Глава 21 Десять часов до Затмения — прибрежный район Метрополии Сердца: вечеринка «Затмение»

Несмотря на мягкие волны энергии, что вынесли сознание Симона к долгожданному искусственному раю, нечто глубоко запрятанное внутри его существа подобно якорю сдерживало его рвущуюся наружу ко всевозможным удовольствиям душу. И это что-то как будто бы прожигало его сердце насквозь, находясь во внутреннем кармашке его блестящего костюма. Несколько стыдливо оглядевшись по сторонам и убедившись, что никому нет никакого дела до него, Симон извлек наружу заранее им положенную туда и уже начавшую крошиться маленькую бумажку. Развернув ее буквально на мгновение, Симон взглянул на показавшийся черный лик, после чего тут же поспешил убрать это небольшое воспоминание обратно, не желая сейчас портить себе настроение в этот долгожданный момент, который уже успел заключить его в свои объятия даже раньше, чем даже сам путник был к этому готов. Он ворвался безумным и беззаботным праздником жизни в омраченный еще секунду назад тяжкими думами разум Симона, что, примерив на себя голубую трехглазую маску, отдался этой праздной роли без остатка.

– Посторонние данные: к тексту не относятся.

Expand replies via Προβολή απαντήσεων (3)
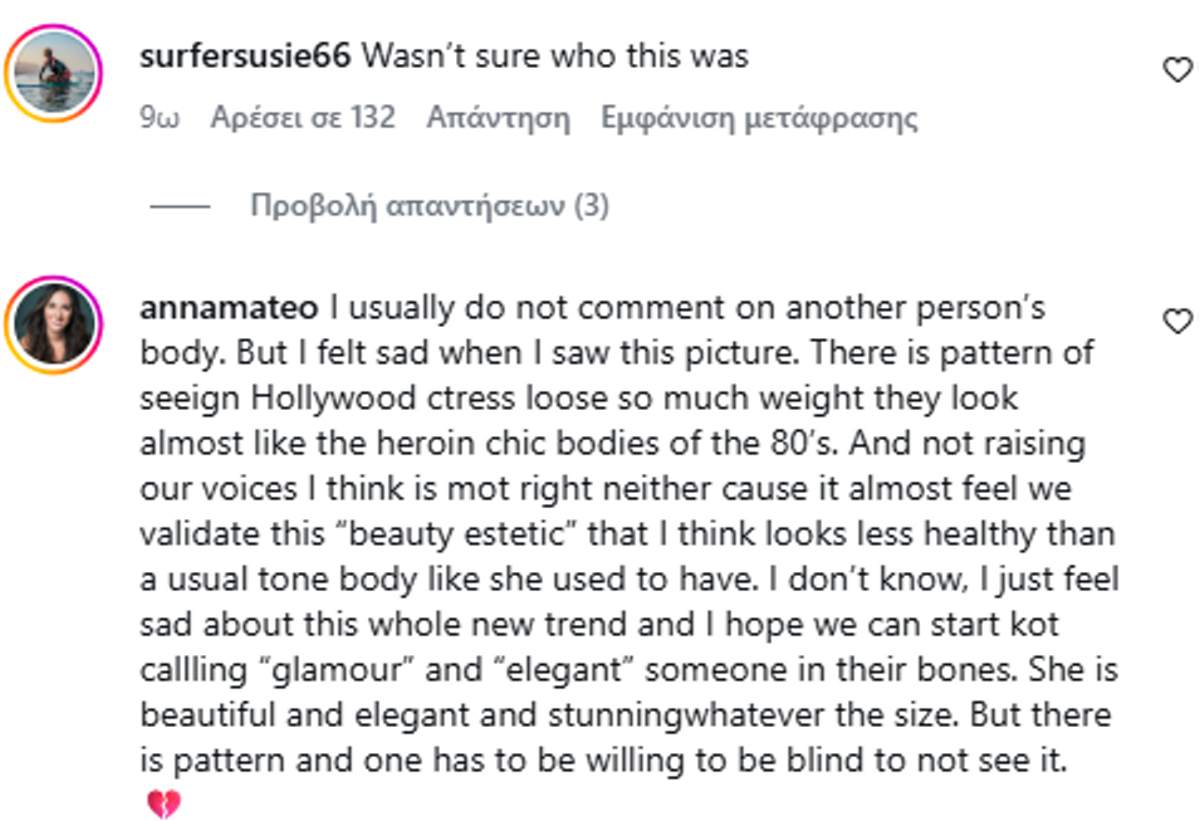The image size is (1200, 821). (429, 206)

Через прорези полимерного материала на всю окружающую обстановку взирал Симон, вместе с тем, как он сам ощущал, что прорезь для третьего «глаза» персонажа, олицетворяющего его образ, также не оставалась безучастной. Казалось, что именно через нее, минуя обычное зрение или во всяком случае выкручивая его возможности на максимум, на все происходящее взирает его, метафорически выражаясь, третий глаз, который, по сути, был обыкновенным выражением влияния программы чипа на химический состав крови своего носителя. Он, в свою очередь, испытывал красочные галлюцинации, которые накладывались на заранее подготовленное шоу, тем самым даря страждущему зрителю возможность вкусить все прелести этого игрового пространства.

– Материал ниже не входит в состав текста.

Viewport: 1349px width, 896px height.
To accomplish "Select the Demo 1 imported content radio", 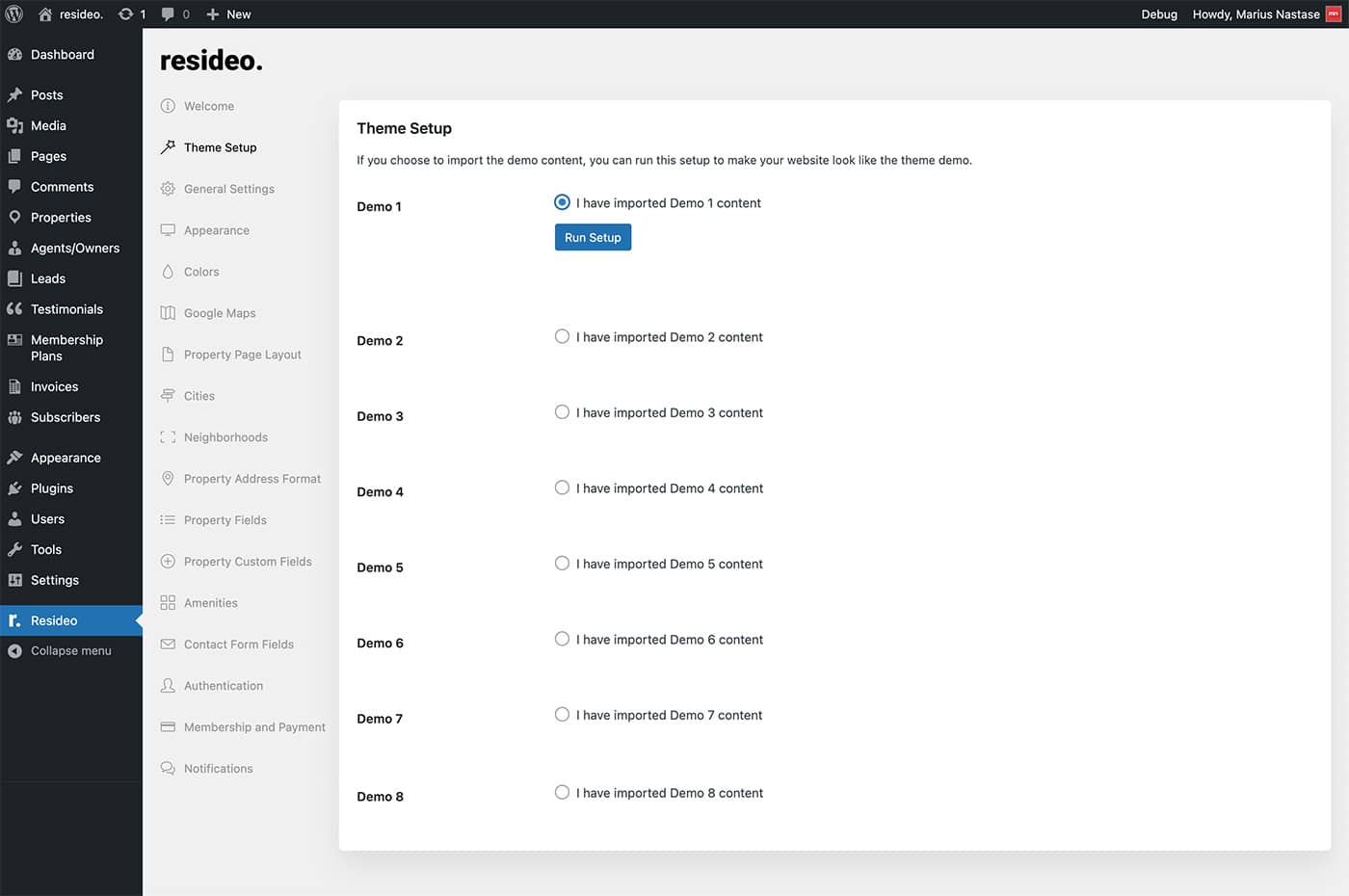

Вновь поймав волну эйфории, которая буквально оторвала его от земли, Симон ощутил себя пестрой рыбкой в гигантском аквариуме, который светился и переливался различными цветами. В его центре находилась парящая в воздухе пирамида, на которой расположились приглашенные артисты, а также настройщики аудио и визуальной составляющей вечеринки, которая представляла собой единый организм, соединенный воедино протоколами организаторов. Когда лазерное шоу рисовало в воздухе все новые образы, они тут же проявлялись в умах тысяч гостей. При этом мозг каждого по-своему интерпретировал каждое отдельное изображение, которое состояло не только из света, но и из звука, вибраций, что распространялись вокруг пирамидальной сцены.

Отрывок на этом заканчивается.